■ What is needed
Each line below is to be written out once more, precisely as given.

■ Data listing
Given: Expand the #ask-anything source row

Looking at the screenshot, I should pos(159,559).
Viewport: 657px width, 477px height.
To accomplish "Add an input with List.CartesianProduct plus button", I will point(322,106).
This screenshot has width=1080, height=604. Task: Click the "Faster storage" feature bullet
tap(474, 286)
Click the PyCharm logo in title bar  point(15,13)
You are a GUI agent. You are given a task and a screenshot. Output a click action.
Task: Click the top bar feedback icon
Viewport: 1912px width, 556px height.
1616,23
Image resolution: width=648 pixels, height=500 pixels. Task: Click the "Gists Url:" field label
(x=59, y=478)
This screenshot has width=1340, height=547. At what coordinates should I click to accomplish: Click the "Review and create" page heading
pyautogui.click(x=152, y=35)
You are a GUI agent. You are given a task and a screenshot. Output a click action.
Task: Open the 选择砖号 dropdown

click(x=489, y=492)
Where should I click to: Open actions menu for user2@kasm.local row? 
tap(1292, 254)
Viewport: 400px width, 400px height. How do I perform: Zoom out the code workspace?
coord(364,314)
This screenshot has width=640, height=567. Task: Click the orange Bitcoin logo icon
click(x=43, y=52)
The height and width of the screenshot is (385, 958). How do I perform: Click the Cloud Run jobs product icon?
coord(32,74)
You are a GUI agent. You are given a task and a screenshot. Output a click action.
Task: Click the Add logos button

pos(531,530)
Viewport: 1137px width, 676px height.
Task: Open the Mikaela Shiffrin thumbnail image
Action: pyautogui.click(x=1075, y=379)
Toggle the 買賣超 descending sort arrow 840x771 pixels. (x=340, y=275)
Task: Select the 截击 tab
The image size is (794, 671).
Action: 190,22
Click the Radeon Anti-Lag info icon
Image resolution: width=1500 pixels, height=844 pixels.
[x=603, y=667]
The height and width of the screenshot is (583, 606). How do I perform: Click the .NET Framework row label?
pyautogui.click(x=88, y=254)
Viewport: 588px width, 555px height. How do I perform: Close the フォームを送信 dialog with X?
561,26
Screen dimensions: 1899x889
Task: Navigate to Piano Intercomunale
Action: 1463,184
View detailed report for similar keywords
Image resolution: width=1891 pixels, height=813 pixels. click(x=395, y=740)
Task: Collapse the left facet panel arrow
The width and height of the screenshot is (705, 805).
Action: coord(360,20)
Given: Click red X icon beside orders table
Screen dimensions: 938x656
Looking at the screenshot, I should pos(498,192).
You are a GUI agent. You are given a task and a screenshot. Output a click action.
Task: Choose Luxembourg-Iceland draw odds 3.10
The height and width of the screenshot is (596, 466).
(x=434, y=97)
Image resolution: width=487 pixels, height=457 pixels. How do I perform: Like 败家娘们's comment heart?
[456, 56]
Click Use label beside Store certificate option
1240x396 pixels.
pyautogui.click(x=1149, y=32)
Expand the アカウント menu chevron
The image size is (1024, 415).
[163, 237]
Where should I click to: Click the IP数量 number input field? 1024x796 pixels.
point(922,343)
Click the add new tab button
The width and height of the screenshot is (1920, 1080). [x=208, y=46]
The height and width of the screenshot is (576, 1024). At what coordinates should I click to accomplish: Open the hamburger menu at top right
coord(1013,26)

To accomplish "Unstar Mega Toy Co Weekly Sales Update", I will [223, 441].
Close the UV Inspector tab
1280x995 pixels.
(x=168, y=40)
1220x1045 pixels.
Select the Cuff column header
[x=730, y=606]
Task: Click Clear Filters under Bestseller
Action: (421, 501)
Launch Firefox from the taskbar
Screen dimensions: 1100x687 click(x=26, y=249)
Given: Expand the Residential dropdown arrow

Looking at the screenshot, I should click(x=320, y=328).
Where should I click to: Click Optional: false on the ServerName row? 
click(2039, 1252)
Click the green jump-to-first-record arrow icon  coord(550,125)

■ Reply
Given: Expand the #ask-anything source row

Looking at the screenshot, I should pos(159,559).
Viewport: 657px width, 477px height.
To accomplish "Add an input with List.CartesianProduct plus button", I will point(322,106).
This screenshot has width=1080, height=604. Task: Click the "Faster storage" feature bullet
tap(474, 286)
Click the PyCharm logo in title bar  point(15,13)
You are a GUI agent. You are given a task and a screenshot. Output a click action.
Task: Click the top bar feedback icon
Viewport: 1912px width, 556px height.
1616,23
Image resolution: width=648 pixels, height=500 pixels. Task: Click the "Gists Url:" field label
(x=59, y=478)
This screenshot has width=1340, height=547. At what coordinates should I click to accomplish: Click the "Review and create" page heading
pyautogui.click(x=152, y=35)
You are a GUI agent. You are given a task and a screenshot. Output a click action.
Task: Open the 选择砖号 dropdown

click(x=489, y=492)
Where should I click to: Open actions menu for user2@kasm.local row? 
tap(1292, 254)
Viewport: 400px width, 400px height. How do I perform: Zoom out the code workspace?
coord(364,314)
This screenshot has width=640, height=567. Task: Click the orange Bitcoin logo icon
click(x=43, y=52)
The height and width of the screenshot is (385, 958). How do I perform: Click the Cloud Run jobs product icon?
coord(32,74)
You are a GUI agent. You are given a task and a screenshot. Output a click action.
Task: Click the Add logos button

pos(531,530)
Viewport: 1137px width, 676px height.
Task: Open the Mikaela Shiffrin thumbnail image
Action: pyautogui.click(x=1075, y=379)
Toggle the 買賣超 descending sort arrow 840x771 pixels. (x=340, y=275)
Task: Select the 截击 tab
The image size is (794, 671).
Action: 190,22
Click the Radeon Anti-Lag info icon
Image resolution: width=1500 pixels, height=844 pixels.
[x=603, y=667]
The height and width of the screenshot is (583, 606). How do I perform: Click the .NET Framework row label?
pyautogui.click(x=88, y=254)
Viewport: 588px width, 555px height. How do I perform: Close the フォームを送信 dialog with X?
561,26
Screen dimensions: 1899x889
Task: Navigate to Piano Intercomunale
Action: 1463,184
View detailed report for similar keywords
Image resolution: width=1891 pixels, height=813 pixels. click(x=395, y=740)
Task: Collapse the left facet panel arrow
The width and height of the screenshot is (705, 805).
Action: coord(360,20)
Given: Click red X icon beside orders table
Screen dimensions: 938x656
Looking at the screenshot, I should pos(498,192).
You are a GUI agent. You are given a task and a screenshot. Output a click action.
Task: Choose Luxembourg-Iceland draw odds 3.10
The height and width of the screenshot is (596, 466).
(x=434, y=97)
Image resolution: width=487 pixels, height=457 pixels. How do I perform: Like 败家娘们's comment heart?
[456, 56]
Click Use label beside Store certificate option
1240x396 pixels.
pyautogui.click(x=1149, y=32)
Expand the アカウント menu chevron
The image size is (1024, 415).
[163, 237]
Where should I click to: Click the IP数量 number input field? 1024x796 pixels.
point(922,343)
Click the add new tab button
The width and height of the screenshot is (1920, 1080). [x=208, y=46]
The height and width of the screenshot is (576, 1024). At what coordinates should I click to accomplish: Open the hamburger menu at top right
coord(1013,26)

To accomplish "Unstar Mega Toy Co Weekly Sales Update", I will [223, 441].
Close the UV Inspector tab
1280x995 pixels.
(x=168, y=40)
1220x1045 pixels.
Select the Cuff column header
[x=730, y=606]
Task: Click Clear Filters under Bestseller
Action: (421, 501)
Launch Firefox from the taskbar
Screen dimensions: 1100x687 click(x=26, y=249)
Given: Expand the Residential dropdown arrow

Looking at the screenshot, I should click(x=320, y=328).
Where should I click to: Click Optional: false on the ServerName row? 
click(2039, 1252)
Click the green jump-to-first-record arrow icon  coord(550,125)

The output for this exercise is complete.